#### ASSIGNMENT:
Starting at the line with "Contactar por email (188, 1599)" and ending at the line with "Privacy Policy (50, 1078)", print exactly the lines of the entries below. Pictures do not belong in the copy.
==== RECORDS FOR THE EXERCISE ====
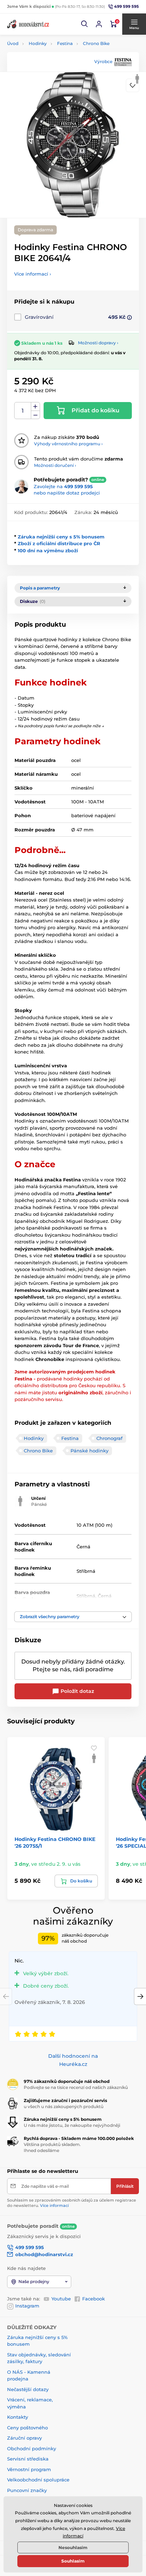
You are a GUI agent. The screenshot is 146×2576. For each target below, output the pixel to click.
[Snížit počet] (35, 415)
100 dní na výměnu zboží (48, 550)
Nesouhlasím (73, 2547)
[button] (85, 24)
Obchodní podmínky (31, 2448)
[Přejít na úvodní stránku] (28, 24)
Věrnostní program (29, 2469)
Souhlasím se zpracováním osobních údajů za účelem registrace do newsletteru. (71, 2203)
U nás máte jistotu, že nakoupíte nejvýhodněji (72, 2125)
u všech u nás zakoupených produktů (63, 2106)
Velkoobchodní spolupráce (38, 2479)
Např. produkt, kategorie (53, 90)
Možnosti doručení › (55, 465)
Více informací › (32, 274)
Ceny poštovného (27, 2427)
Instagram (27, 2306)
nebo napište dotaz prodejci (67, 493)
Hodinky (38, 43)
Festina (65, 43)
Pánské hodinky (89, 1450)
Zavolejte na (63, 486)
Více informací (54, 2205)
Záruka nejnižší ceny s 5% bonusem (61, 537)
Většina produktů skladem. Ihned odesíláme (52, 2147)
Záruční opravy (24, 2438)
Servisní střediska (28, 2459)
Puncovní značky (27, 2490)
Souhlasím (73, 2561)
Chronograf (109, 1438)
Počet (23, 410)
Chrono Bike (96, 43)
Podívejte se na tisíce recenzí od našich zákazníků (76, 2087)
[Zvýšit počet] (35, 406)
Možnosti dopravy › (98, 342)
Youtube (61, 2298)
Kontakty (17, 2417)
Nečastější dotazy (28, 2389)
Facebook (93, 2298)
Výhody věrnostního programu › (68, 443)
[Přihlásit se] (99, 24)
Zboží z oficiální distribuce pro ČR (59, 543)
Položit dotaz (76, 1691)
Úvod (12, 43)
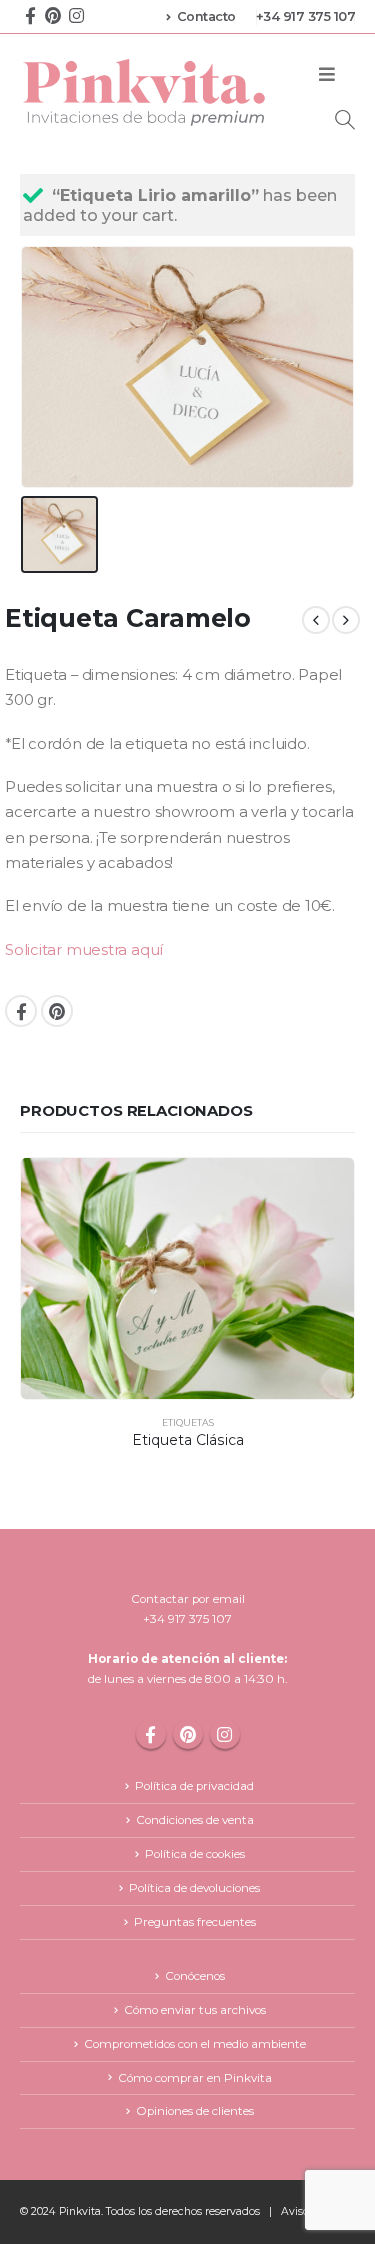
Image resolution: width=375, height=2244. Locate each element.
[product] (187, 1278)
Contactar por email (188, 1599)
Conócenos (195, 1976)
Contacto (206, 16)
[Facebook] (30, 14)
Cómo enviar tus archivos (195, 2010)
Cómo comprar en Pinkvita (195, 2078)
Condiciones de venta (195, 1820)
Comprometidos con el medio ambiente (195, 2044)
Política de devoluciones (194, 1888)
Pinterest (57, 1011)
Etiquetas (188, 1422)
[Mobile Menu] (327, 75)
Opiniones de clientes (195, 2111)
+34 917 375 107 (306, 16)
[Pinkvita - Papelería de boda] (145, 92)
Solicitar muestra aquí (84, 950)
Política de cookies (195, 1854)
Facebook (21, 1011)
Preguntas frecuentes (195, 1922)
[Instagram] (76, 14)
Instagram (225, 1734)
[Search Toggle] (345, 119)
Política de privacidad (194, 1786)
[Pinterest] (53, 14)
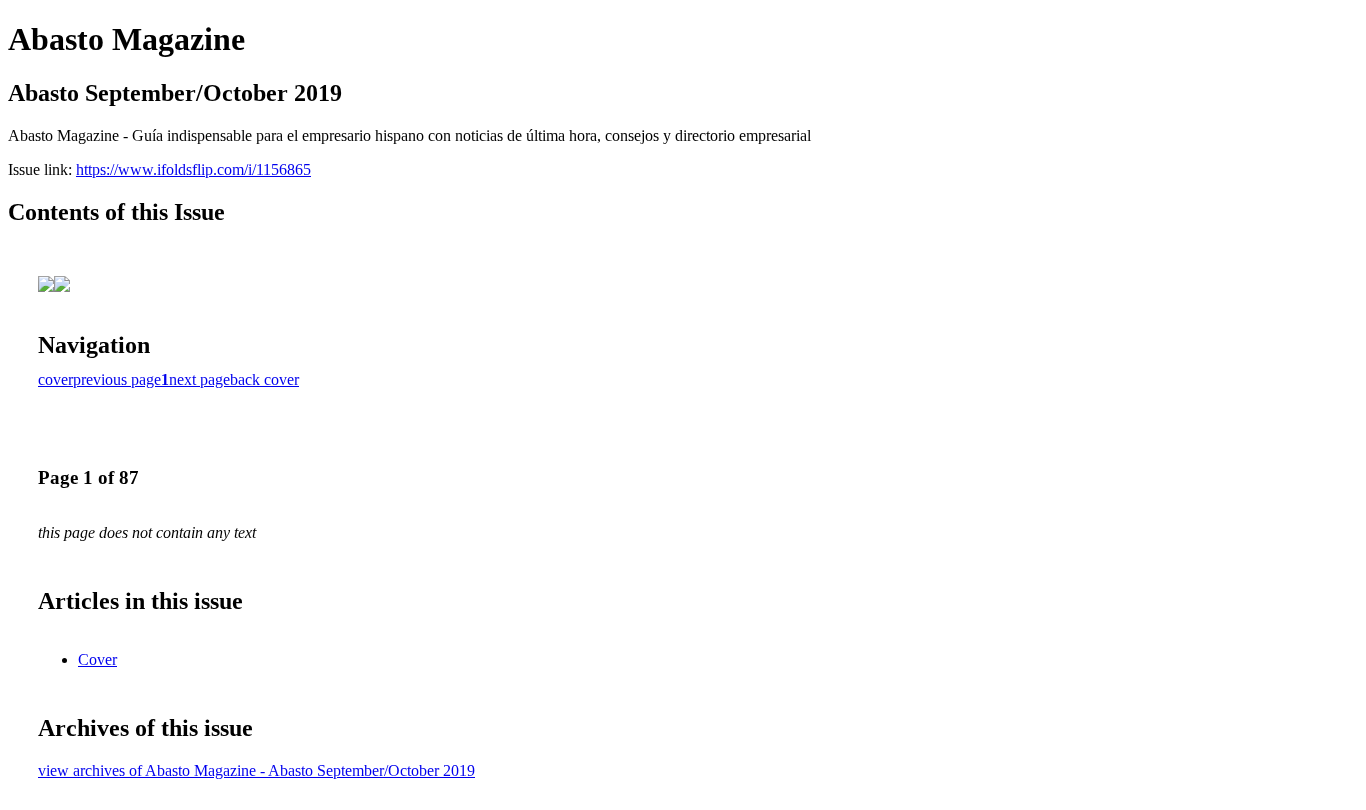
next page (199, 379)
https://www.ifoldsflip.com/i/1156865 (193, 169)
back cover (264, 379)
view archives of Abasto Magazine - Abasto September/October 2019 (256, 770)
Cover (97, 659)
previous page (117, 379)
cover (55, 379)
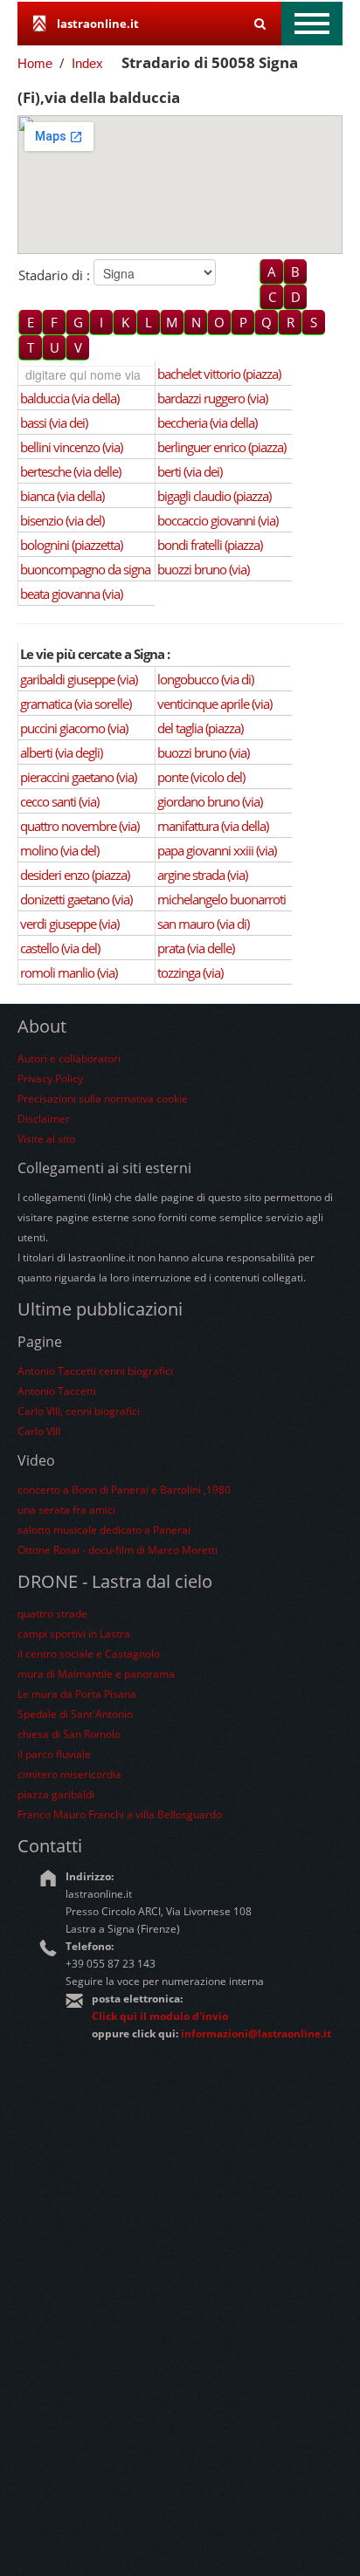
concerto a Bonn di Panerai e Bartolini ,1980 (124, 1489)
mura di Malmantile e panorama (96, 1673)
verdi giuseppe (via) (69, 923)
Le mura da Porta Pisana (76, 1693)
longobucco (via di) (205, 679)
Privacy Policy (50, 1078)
====
==== RECORDS FOR THE EXERCISE ====
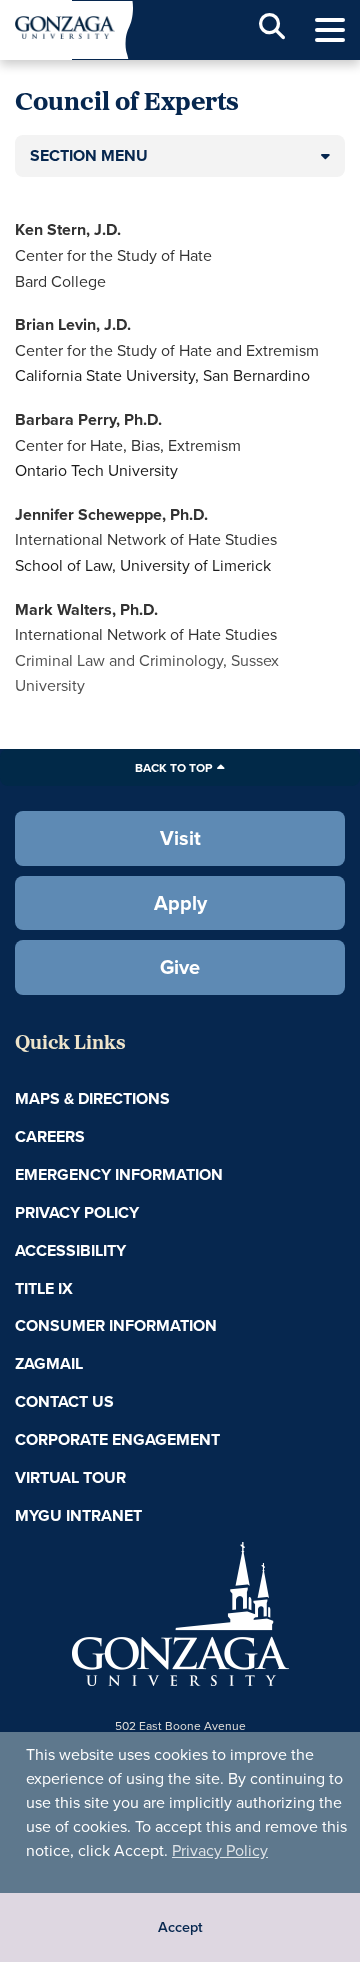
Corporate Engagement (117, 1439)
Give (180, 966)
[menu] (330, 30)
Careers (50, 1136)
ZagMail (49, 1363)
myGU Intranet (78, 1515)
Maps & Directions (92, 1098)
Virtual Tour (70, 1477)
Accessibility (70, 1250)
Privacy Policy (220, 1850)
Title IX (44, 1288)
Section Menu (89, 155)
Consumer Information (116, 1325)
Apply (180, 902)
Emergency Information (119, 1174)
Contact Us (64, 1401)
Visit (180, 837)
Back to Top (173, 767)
====
#### ANSWER SPACE:
Contactar por email (188, 1599)
Conócenos (195, 1976)
Contacto (206, 16)
[Facebook] (30, 14)
Cómo enviar tus archivos (195, 2010)
Cómo comprar en Pinkvita (195, 2078)
Condiciones de venta (195, 1820)
Comprometidos con el medio ambiente (195, 2044)
Política de devoluciones (194, 1888)
Pinterest (57, 1011)
Etiquetas (188, 1422)
[Mobile Menu] (327, 75)
Opiniones de clientes (195, 2111)
+34 917 375 107 (306, 16)
[Pinkvita - Papelería de boda] (145, 92)
Solicitar muestra aquí (84, 950)
Política de cookies (195, 1854)
Facebook (21, 1011)
Preguntas frecuentes (195, 1922)
[Instagram] (76, 14)
Instagram (225, 1734)
[Search Toggle] (345, 119)
Política de privacidad (194, 1786)
[Pinterest] (53, 14)
next page (199, 379)
https://www.ifoldsflip.com/i/1156865 (193, 169)
back cover (264, 379)
view archives of Abasto Magazine - Abasto September/October 2019 (256, 770)
Cover (97, 659)
previous page (117, 379)
cover (55, 379)
concerto a Bonn di Panerai e Bartolini ,1980 (124, 1489)
mura di Malmantile e panorama (96, 1673)
verdi giuseppe (via) (69, 923)
Le mura da Porta Pisana (76, 1693)
longobucco (via di) (205, 679)
Privacy Policy (50, 1078)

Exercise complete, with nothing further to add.